------ EXERCISE DATA ------

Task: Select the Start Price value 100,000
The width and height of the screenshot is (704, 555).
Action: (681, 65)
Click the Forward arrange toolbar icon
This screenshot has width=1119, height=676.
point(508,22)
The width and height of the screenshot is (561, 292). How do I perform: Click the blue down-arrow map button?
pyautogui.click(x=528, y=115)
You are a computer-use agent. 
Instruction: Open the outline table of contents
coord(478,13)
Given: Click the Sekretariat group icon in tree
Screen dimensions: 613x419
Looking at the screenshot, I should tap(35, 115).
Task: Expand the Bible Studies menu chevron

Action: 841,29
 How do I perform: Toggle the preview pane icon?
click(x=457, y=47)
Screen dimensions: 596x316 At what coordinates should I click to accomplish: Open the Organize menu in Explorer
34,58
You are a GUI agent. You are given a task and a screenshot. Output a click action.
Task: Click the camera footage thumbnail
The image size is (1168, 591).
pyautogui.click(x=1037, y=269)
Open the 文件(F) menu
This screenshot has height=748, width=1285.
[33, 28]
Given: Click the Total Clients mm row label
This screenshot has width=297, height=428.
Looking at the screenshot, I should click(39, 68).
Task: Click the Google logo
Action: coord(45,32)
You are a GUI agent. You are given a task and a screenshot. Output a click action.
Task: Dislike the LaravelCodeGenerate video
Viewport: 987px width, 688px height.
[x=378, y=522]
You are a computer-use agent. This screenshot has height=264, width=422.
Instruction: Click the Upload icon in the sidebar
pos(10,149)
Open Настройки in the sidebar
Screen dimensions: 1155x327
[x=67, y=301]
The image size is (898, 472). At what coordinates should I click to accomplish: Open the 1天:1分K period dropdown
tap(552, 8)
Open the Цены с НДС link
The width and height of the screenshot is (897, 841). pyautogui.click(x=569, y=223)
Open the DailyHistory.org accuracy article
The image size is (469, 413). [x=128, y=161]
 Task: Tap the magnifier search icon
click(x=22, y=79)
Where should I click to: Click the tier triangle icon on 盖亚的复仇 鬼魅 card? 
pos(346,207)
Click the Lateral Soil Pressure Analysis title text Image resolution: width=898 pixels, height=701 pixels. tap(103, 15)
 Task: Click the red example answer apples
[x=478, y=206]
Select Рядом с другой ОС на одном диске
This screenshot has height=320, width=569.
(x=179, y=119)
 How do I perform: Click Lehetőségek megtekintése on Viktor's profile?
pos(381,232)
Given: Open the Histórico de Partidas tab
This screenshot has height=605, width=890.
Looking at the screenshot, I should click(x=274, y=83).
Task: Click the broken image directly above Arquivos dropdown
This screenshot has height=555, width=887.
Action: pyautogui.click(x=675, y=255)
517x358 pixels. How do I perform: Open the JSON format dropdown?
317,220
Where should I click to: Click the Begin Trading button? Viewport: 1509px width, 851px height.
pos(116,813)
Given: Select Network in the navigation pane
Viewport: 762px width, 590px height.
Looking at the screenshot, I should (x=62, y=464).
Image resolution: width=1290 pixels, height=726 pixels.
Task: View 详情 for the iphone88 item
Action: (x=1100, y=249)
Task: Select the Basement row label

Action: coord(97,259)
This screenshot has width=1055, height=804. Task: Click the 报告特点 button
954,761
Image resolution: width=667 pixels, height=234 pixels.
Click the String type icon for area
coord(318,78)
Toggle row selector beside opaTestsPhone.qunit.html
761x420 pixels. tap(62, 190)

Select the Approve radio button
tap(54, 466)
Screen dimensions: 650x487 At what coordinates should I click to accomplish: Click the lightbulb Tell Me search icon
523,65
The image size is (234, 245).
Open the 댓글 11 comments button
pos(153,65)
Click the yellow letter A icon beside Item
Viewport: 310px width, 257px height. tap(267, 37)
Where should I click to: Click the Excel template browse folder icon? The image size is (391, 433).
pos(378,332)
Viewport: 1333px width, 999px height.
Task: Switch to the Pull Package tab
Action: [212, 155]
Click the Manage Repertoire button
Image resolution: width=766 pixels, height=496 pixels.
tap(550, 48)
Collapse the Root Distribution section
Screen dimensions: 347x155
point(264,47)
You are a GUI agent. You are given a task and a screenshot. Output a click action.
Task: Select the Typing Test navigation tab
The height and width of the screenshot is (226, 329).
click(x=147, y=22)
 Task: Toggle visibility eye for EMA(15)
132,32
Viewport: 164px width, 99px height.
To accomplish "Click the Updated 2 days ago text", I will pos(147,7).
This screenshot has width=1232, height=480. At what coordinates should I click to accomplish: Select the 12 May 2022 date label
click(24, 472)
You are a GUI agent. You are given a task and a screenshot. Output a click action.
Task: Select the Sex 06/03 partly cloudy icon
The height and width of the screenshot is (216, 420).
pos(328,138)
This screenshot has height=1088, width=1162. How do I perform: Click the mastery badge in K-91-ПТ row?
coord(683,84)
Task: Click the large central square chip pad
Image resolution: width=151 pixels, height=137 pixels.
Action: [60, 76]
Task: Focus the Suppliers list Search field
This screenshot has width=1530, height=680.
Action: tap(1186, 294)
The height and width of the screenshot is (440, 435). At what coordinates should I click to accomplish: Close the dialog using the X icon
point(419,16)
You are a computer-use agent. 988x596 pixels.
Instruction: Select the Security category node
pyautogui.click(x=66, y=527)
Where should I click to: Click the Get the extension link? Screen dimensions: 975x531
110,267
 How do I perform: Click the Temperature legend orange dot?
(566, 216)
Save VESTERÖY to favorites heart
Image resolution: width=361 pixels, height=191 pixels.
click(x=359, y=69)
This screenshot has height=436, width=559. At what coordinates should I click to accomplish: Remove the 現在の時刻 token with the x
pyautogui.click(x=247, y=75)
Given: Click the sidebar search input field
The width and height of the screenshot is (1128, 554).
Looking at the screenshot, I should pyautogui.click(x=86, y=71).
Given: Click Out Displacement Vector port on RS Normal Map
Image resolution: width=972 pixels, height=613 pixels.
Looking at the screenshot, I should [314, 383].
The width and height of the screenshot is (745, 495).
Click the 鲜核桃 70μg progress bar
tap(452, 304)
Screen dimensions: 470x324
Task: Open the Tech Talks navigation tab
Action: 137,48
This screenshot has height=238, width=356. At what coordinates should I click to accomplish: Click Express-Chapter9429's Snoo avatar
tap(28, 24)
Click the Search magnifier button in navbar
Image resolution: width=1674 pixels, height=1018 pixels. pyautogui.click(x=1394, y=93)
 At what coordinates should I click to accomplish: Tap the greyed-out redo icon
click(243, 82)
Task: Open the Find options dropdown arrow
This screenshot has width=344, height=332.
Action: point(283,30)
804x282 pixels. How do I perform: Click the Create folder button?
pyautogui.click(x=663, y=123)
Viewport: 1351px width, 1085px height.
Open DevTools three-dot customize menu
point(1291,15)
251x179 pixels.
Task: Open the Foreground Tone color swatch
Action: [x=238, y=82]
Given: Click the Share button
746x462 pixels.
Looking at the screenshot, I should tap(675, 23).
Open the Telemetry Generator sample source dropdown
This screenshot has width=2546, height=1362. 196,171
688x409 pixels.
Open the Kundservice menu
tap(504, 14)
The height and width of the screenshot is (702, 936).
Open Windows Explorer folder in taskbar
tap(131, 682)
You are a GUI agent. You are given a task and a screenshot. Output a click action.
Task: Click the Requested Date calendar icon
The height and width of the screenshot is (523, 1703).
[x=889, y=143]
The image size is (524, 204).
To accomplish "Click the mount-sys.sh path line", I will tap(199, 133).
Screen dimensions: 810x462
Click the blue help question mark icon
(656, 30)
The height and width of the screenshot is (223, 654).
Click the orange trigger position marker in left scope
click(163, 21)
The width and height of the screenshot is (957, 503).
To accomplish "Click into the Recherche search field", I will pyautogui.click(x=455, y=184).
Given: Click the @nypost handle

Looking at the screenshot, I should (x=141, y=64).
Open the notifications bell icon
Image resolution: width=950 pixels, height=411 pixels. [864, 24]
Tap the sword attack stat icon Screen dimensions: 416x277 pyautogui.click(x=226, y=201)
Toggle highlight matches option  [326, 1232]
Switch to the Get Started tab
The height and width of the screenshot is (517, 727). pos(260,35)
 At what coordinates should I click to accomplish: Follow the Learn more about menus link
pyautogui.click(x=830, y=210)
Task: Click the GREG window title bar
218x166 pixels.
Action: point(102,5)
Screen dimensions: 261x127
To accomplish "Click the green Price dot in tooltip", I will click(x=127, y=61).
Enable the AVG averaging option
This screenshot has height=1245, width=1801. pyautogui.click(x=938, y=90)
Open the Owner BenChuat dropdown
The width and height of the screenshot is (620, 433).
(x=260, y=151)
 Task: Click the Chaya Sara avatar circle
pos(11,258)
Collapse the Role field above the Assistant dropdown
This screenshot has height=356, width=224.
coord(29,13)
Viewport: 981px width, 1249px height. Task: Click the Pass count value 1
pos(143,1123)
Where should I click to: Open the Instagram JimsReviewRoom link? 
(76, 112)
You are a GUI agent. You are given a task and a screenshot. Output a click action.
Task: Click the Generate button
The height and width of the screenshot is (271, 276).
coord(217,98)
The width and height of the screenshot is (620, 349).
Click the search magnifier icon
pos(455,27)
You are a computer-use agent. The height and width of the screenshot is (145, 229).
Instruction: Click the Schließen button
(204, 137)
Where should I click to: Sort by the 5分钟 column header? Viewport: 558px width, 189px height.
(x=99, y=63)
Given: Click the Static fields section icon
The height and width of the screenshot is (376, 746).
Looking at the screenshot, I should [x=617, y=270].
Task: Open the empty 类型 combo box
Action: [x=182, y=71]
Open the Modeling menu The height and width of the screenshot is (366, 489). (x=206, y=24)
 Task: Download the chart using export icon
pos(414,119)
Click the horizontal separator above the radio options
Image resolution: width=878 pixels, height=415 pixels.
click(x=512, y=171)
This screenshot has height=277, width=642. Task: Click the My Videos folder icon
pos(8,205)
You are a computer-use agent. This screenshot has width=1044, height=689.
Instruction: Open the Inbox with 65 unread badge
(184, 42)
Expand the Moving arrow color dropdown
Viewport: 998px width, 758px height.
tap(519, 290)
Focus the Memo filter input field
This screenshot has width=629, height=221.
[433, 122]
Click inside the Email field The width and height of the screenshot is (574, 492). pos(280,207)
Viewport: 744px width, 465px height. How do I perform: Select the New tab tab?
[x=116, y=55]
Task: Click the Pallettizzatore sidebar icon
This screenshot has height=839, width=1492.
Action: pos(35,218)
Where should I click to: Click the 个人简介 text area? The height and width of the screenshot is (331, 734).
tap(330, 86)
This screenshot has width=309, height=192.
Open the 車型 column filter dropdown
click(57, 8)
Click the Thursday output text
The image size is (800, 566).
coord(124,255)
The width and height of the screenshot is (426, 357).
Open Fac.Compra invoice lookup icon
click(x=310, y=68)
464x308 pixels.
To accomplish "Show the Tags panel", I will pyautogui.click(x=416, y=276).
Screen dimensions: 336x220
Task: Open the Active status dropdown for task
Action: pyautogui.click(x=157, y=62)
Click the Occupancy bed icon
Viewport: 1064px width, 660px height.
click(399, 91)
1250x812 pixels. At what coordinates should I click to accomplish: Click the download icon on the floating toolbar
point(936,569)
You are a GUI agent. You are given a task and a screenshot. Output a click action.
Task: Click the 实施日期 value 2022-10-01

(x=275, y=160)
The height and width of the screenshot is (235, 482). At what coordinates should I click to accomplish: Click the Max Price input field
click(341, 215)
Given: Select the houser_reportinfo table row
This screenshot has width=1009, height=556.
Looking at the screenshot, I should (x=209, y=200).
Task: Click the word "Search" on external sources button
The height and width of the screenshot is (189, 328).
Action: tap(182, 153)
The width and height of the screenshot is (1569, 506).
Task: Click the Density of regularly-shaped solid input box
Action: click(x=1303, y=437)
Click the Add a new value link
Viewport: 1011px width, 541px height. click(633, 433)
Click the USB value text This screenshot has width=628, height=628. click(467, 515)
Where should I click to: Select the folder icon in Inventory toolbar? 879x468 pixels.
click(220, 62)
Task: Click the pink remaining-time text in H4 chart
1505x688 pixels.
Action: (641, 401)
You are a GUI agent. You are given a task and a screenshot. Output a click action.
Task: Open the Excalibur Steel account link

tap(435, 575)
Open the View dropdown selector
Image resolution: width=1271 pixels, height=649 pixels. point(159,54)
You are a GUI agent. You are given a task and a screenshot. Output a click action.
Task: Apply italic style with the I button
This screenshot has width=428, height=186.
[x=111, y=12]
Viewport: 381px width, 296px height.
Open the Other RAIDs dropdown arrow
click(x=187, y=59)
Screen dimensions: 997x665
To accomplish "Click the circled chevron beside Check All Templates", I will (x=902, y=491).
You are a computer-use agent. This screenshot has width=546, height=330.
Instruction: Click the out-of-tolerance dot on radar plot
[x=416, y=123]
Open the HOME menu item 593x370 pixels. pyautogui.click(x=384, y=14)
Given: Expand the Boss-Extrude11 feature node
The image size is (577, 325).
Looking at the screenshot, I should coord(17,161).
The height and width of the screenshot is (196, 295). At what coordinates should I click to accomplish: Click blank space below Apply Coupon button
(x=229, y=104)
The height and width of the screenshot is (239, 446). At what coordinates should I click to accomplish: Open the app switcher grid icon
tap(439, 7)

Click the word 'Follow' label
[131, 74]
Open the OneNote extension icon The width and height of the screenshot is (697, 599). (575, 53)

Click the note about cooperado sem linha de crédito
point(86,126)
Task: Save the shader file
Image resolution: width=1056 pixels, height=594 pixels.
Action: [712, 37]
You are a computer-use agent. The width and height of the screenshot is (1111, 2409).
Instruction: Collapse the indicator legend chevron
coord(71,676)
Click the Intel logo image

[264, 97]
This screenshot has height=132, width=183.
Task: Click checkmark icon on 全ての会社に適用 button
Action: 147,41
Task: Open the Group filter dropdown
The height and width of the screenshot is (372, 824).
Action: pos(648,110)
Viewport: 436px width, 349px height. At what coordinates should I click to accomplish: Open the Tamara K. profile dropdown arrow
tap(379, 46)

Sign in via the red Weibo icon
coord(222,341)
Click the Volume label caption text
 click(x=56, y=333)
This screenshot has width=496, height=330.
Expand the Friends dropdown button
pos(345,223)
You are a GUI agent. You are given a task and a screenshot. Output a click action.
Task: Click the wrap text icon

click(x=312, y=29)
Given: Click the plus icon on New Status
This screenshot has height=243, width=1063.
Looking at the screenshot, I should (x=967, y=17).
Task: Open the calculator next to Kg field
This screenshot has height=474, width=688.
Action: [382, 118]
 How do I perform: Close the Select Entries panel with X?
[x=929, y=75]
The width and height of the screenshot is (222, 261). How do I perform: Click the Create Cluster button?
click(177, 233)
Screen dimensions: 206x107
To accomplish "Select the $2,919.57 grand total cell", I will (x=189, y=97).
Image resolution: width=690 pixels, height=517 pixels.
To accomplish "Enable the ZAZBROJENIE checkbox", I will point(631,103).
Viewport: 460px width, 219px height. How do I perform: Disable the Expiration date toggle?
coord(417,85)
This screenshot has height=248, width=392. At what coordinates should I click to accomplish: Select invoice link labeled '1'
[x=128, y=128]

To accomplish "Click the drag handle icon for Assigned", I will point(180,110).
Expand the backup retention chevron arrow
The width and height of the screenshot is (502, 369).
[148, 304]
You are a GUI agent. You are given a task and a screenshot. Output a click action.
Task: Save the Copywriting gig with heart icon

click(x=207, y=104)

------

▶ [PROMPT]
Transcribe the lines starting at the one containing "Viewport: 744px width, 465px" and ending at the one containing "Looking at the screenshot, I should (x=209, y=200).", both included, and nothing else.

▶ [ANSWER FOR THIS EXERCISE]
Viewport: 744px width, 465px height. How do I perform: Select the New tab tab?
[x=116, y=55]
Task: Click the Pallettizzatore sidebar icon
This screenshot has height=839, width=1492.
Action: pos(35,218)
Where should I click to: Click the 个人简介 text area? The height and width of the screenshot is (331, 734).
tap(330, 86)
This screenshot has width=309, height=192.
Open the 車型 column filter dropdown
click(57, 8)
Click the Thursday output text
The image size is (800, 566).
coord(124,255)
The width and height of the screenshot is (426, 357).
Open Fac.Compra invoice lookup icon
click(x=310, y=68)
464x308 pixels.
To accomplish "Show the Tags panel", I will pyautogui.click(x=416, y=276).
Screen dimensions: 336x220
Task: Open the Active status dropdown for task
Action: pyautogui.click(x=157, y=62)
Click the Occupancy bed icon
Viewport: 1064px width, 660px height.
click(399, 91)
1250x812 pixels. At what coordinates should I click to accomplish: Click the download icon on the floating toolbar
point(936,569)
You are a GUI agent. You are given a task and a screenshot. Output a click action.
Task: Click the 实施日期 value 2022-10-01

(x=275, y=160)
The height and width of the screenshot is (235, 482). At what coordinates should I click to accomplish: Click the Max Price input field
click(341, 215)
Given: Select the houser_reportinfo table row
This screenshot has width=1009, height=556.
Looking at the screenshot, I should (x=209, y=200).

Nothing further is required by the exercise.